Source text
▽

Seamanship Quotation

“In political activity, then, men sail a boundless and bottomless sea; there is neither harbour for shelter nor floor for anchorage, neither starting-place nor appointed destination.”
— from Michael Oakeshott's
Political Education” (1951)
Showing posts with label Hugh Segal. Show all posts
Showing posts with label Hugh Segal. Show all posts

Thursday, October 13, 2016

Want your Senate to answer to you or be ‘independent’?

Canadians are sensitive to the corruptive power of hot patriotic rhetoric in American politics. We’re unmoved by flag-waving braggarts. Instead, we’re soft on a sedative: the proposition that our decision-makers serve us best, ever more intelligently, when we’re not in their face.

An extra measure of independence for legislators and public executives is presented to us as time-tested good housekeeping—a virtue that sets Canada above the more tactile and demanding politics to the south.

The Americans inherited the slave industry and we embedded in our political culture a British constitution of limited democracy and the good citizen’s general willingness to go along. 

Yet, any morning, in every public institution, from the PMO down to every crown agency and regional government outpost, those who hold power are reminded in little, unpleasant ways that they hold that power at our pleasure. Their unease about their professional mortality is palliated directly by obsessive market surveys, focus groups, and waves of fetching press gallery spinners, bureaucratic neologisms, and incomprehensible ‘accountability’ data dumps.

Also, there’s the confusing verbiage of our constitutional monarchy—a magical system of government that hides in every legal statute who exactly is the boss. On the outside, popular public intellectuals also write papers shoring up the credibility of independent decision-making and the impossibility of improving on the democratic reforms secured in the 1980s.

 A House Undivided: Making Senate Independence Work by former Senators Michael Kirby and Hugh Segal is a classic, bringing nuts-and-bolts authenticity to the task of trying to organize Justin Trudeau’s new Senate of 105 un-elected, free-thinkers into a workable legislative assembly.  

There will be, they proposed to the Public Policy Form, weekly Senate caucuses of the four regional power blocks that formed British North America back in 1867. To give Justin Trudeau greater latitude in guessing who would best represent these regions, the age limit of 30 and the property minimum of $4,000 for Senate appointments will be eliminated. Necessarily, the PM’s freshman Senate existentialists will need to meet regularly “in conference” to sort out their differences with the less sober, rather harried elected politicians from the people’s House of Commons.

(The Senate’s own reform committee outdid Kirby and Segal by recommending that the Senate allow their debates to be televised. Idle masochistic Canadians surely can’t be satisfied watching only unaccountable US Senators indifferent in what they think.)

△

Source material
▽

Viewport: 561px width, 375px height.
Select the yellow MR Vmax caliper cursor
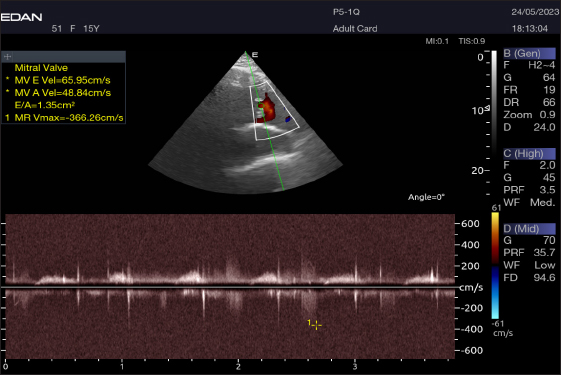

△

Set of tasks
1. In the blog post on Senate independence, which two former Senators wrote A House Undivided: Making Senate Independence Work?
2. Quote the blog post on Senate independence, starting with "There will be, they" and going on through "House of Commons.".
3. Continue the blog post on Senate independence from its final sentence.

Responses to the tasks
1. Michael Kirby and Hugh Segal.

2.
There will be, they proposed to the Public Policy Form, weekly Senate caucuses of the four regional power blocks that formed British North America back in 1867. To give Justin Trudeau greater latitude in guessing who would best represent these regions, the age limit of 30 and the property minimum of $4,000 for Senate appointments will be eliminated. Necessarily, the PM’s freshman Senate existentialists will need to meet regularly “in conference” to sort out their differences with the less sober, rather harried elected politicians from the people’s House of Commons.

3.
Some sandboxes should be for the children or sent to the museum of civilization.

Trying to make a Canadian law-making institution less offensive by reforming its appointment procedures and business practices is, at best, a sincere waste of time.

Placing our upper house beyond electoral redress by the people has not, as Victorian authoritarians told us, led to more “sober second-thought.” The Senate is illegitimate today because, time and again, we’ve seen that informed adults voting are superior guarantors of durable progress than organizations of aloof worthies.

Yes, too much democracy—via plebiscites, recall of legislators, and too frequent elections—could drive us into a ditch. And with that concern very much in mind, the US constitution evolved a democratic balance: elections every two years for the people’s assembly and every six years for its Senate. They accepted that scrambling for money and voter approval shouldn’t go on constantly. They didn’t go so far, however, as to eliminate elections for the US Senate altogether.

Michael Kirby and Hugh Segal were superior Canadian senators. And they are listened to in Ottawa today. Lyndon Johnson, Ted Kennedy, Robert Taft, and Evert Dirksen, however, made political history, and did so, in large part, because they could win big elections and scare presidents.

Either Hillary Clinton or Donald Trump will be elected shortly; and neither will be subdued by The Guardian or The Globe or the UN. To govern, however, the winner must regularly secure majorities and super-majorities in a separately elected US Senate.

Will Justin Trudeau’s government ever be subdued or driven off course by the Senators Justin Trudeau appoints to the Senate? Against that test, our $90-million-plus Senate is more bling-bling than a check on the awesome power of the PMO.


Democracy’s catch-22: for an effective Senate to be independent of the PM of the day, its Senators must first be empowered by being elected and, along with the PM, obliged to answer regularly to the people.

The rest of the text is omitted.